◆ **Aim of the task**
Beginning with the line that contains "This screenshot has height=540, width=960." and ending with the line that contains "Choose Ampliar vigencia", reproduce the lines of the entries below exactly, omitting pictures.

◆ **Provided records**

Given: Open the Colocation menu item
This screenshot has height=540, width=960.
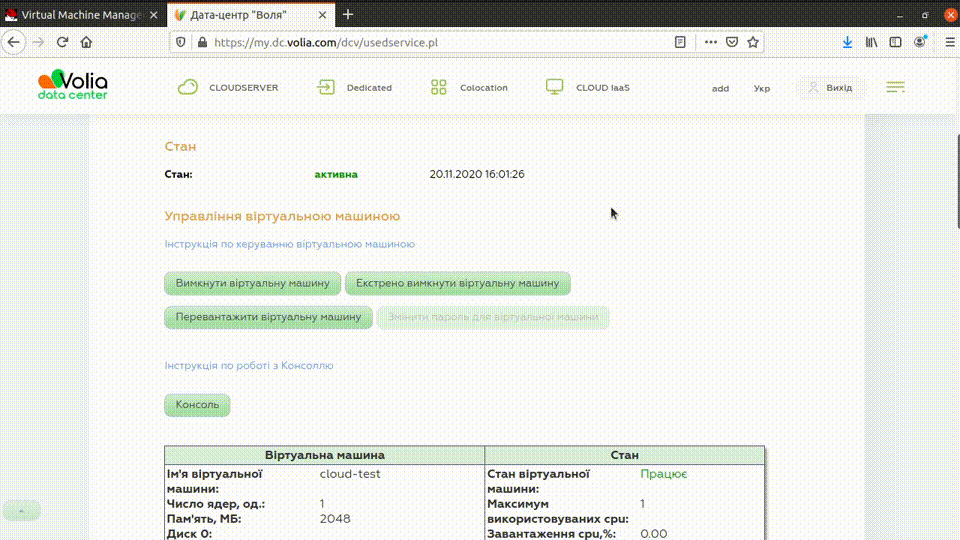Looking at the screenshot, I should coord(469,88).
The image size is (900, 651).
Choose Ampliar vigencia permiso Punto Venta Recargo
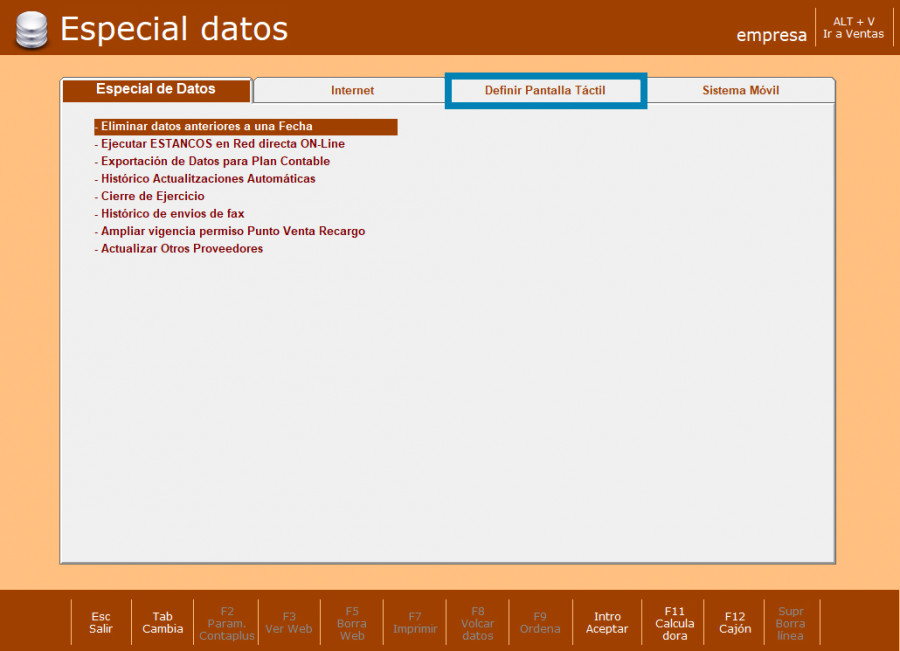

--

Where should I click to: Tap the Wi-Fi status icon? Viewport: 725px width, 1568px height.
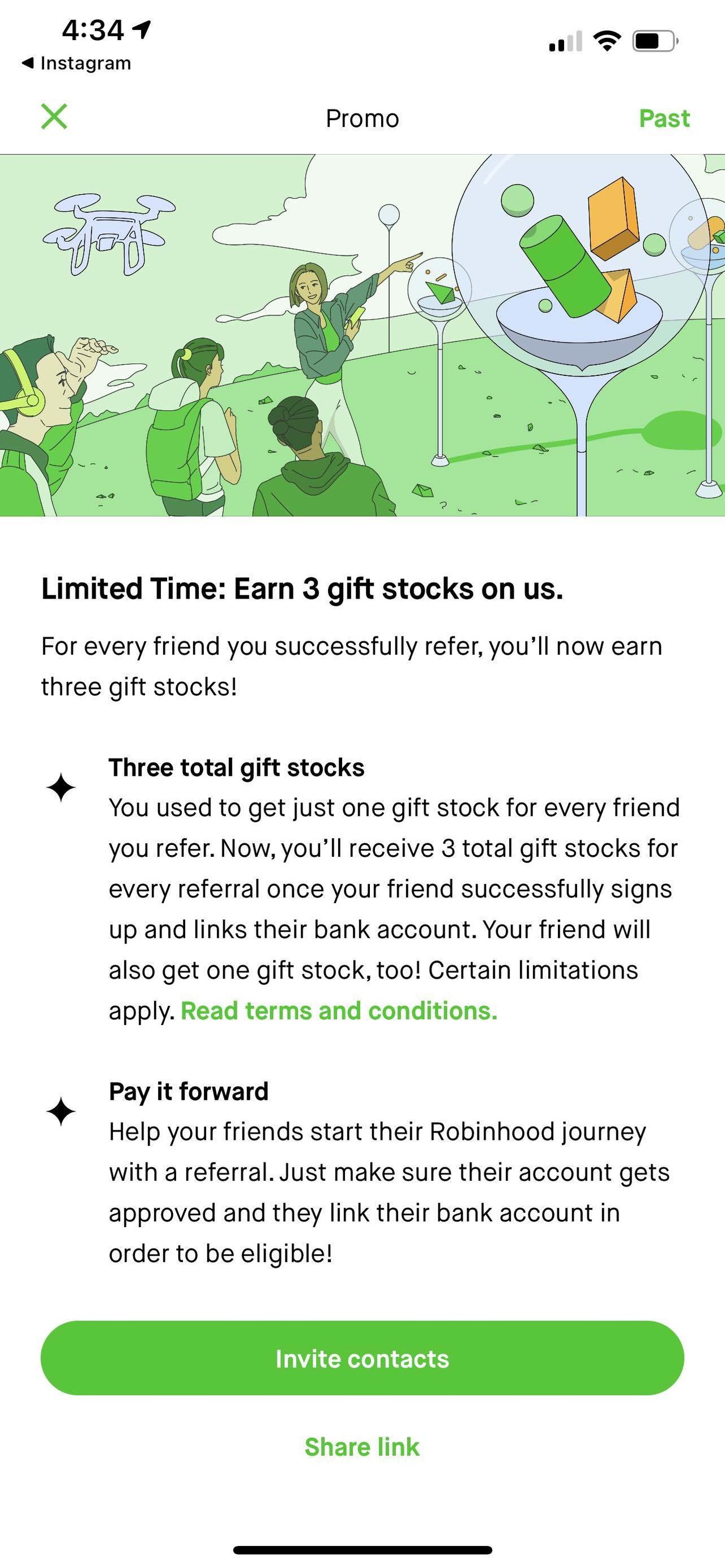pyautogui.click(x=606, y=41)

==

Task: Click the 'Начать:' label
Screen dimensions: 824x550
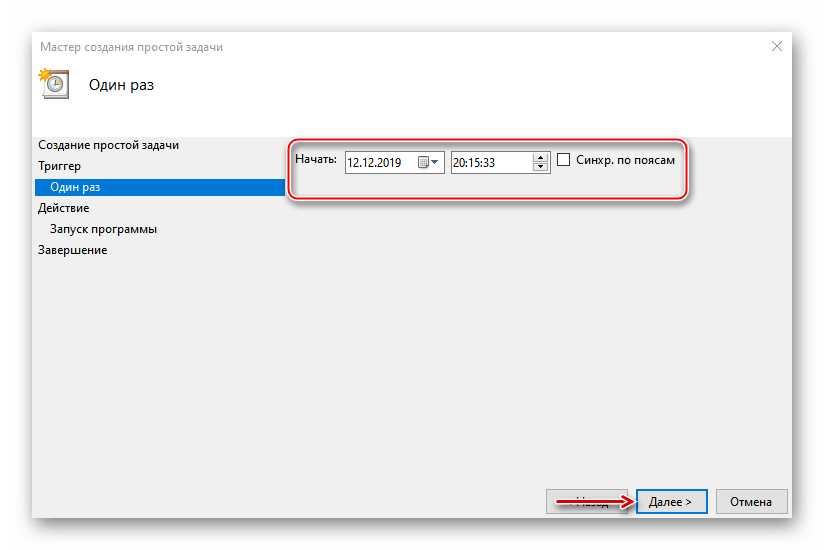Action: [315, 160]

◆ **Task output**
This screenshot has height=540, width=960.
Looking at the screenshot, I should coord(469,88).
The image size is (900, 651).
Choose Ampliar vigencia permiso Punto Venta Recargo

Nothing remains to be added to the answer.